Saturday, September 29, 2012

Nerd-in-Chief?


Vanity Fair carries a fawning profile of President Barack Obama. Among the many vignettes it contains, one immediately caught my attention. Obama found in the Oval Office some bookshelves filled with china. Apparently, his predecessor wanted to illustrate his  faux self-depricating point that you don’t need to be an enthusiastic (or even competent) reader in order to become President of the United States. Obama was mildly shocked, so he ordered his staff to throw the plates and dishes out. What did he put on display as a replacement?
 
No, not books. President Obama’s office now includes as part of its decoration the originals of a few famous patent applications. He seemed particularly proud of having one such document there – Samuel Morses application to receive a patent for the model of the first telegraph he built in 1849. Pointing to it, Obama told Lewis: “This is the start of the Internet right here.”

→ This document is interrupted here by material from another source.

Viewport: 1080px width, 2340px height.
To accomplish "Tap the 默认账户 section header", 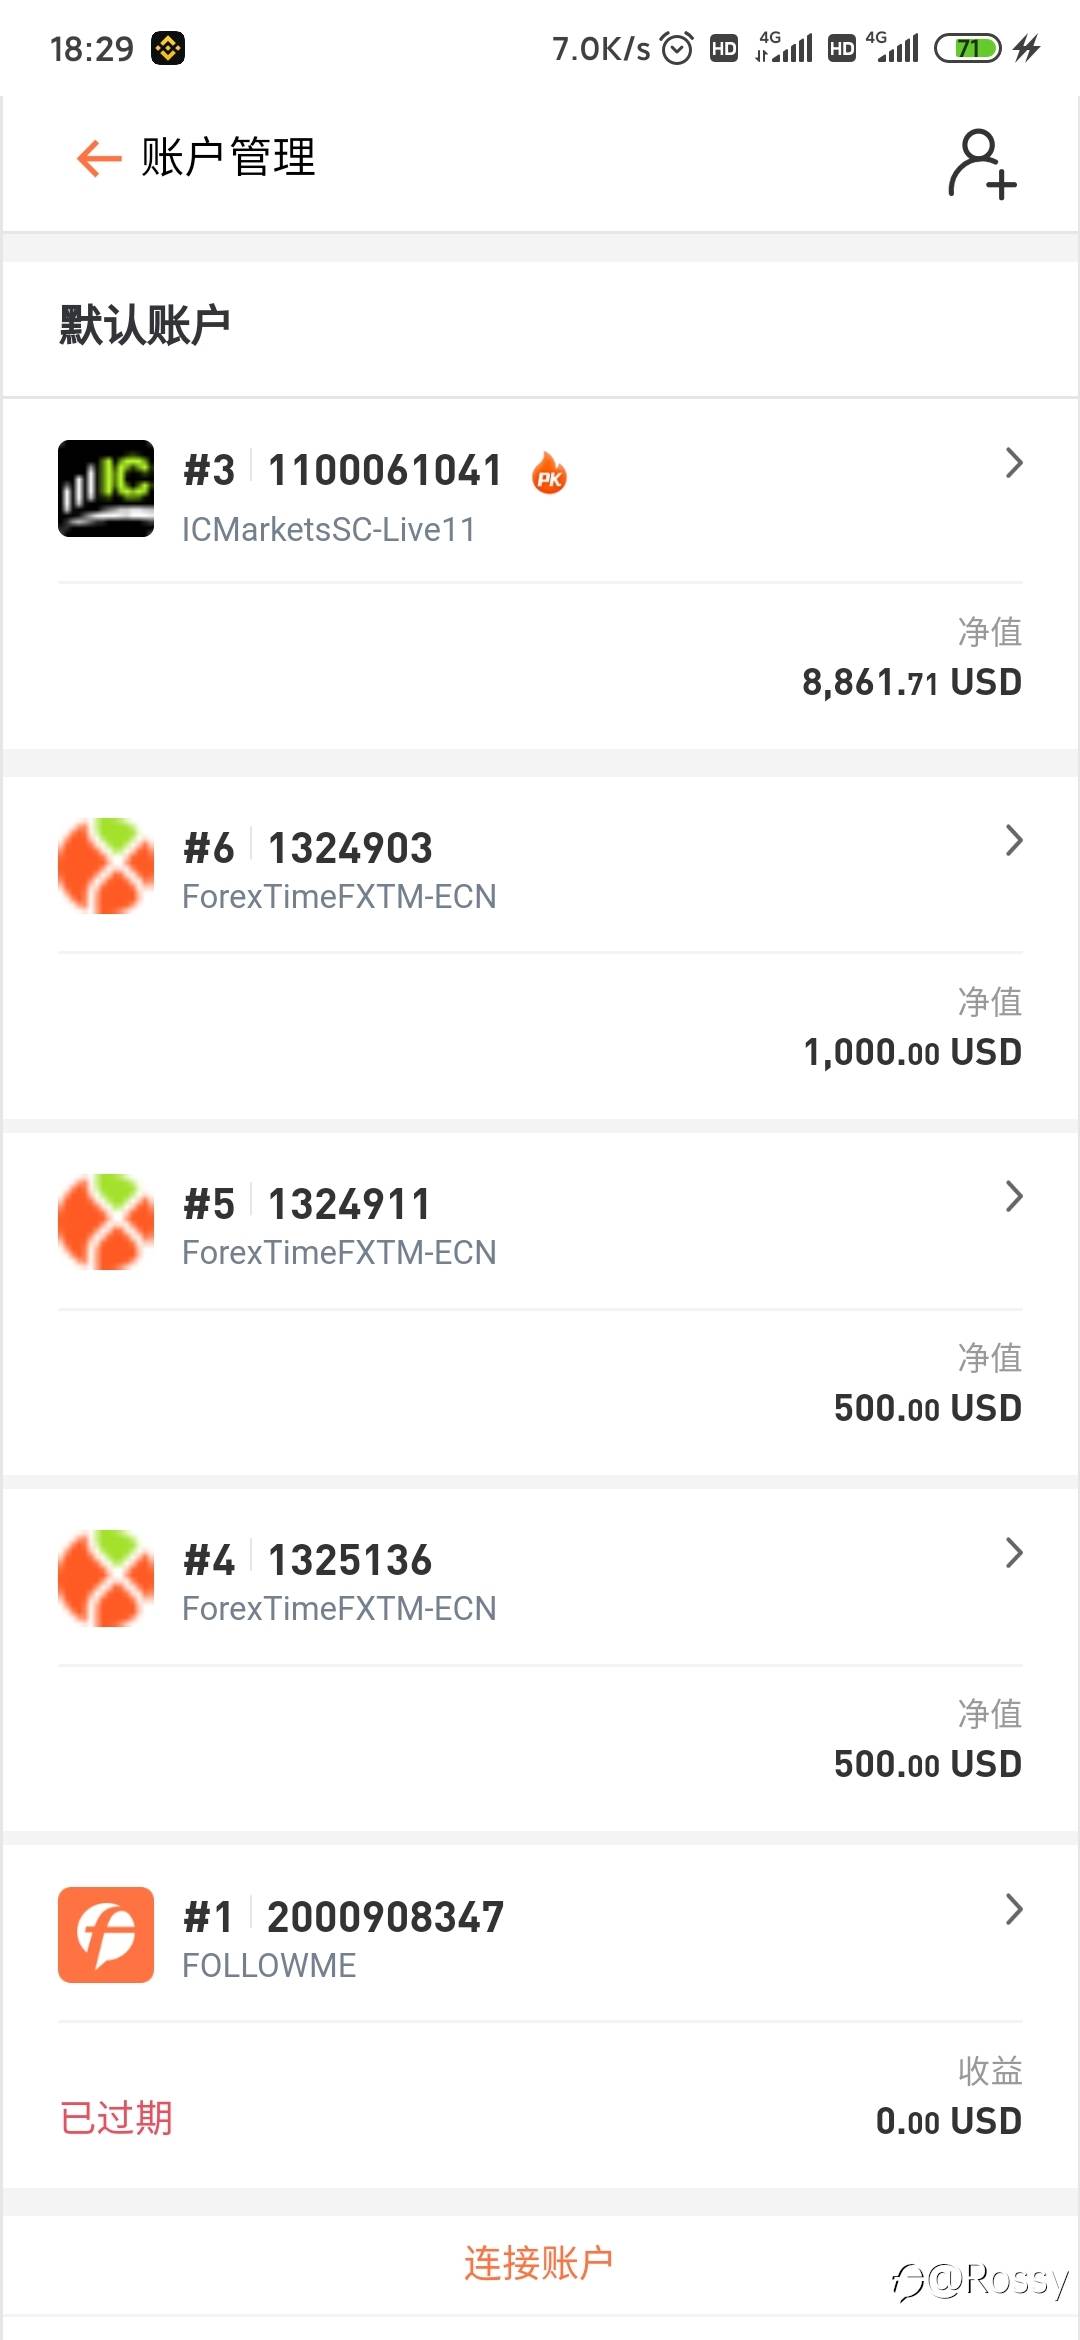I will pyautogui.click(x=145, y=326).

President Obama’s detractors have criticized him for many perceived failings. Being overly apprehensive about technology, however, can hardly be one of these. So he was perhaps the top public official  best suited to preside over the rapid expansion by the United States intelligence services and military into drone operations – that wonderful merger between proto-robotic warfare and real-time actionable intelligence. 

P.S. If the word "nerd" still sounds a bit derogatory, perhaps it shouldn't. Case in point: David Brooks classic column on the rapid social ascent of that once oppressed tribe, "The Alpha Geeks." It can hardly be surprising, then, that many self-described "nerds" or "geeks" have in recent years embraced these once belittling labels as a badge of honor and well deserved self-esteem.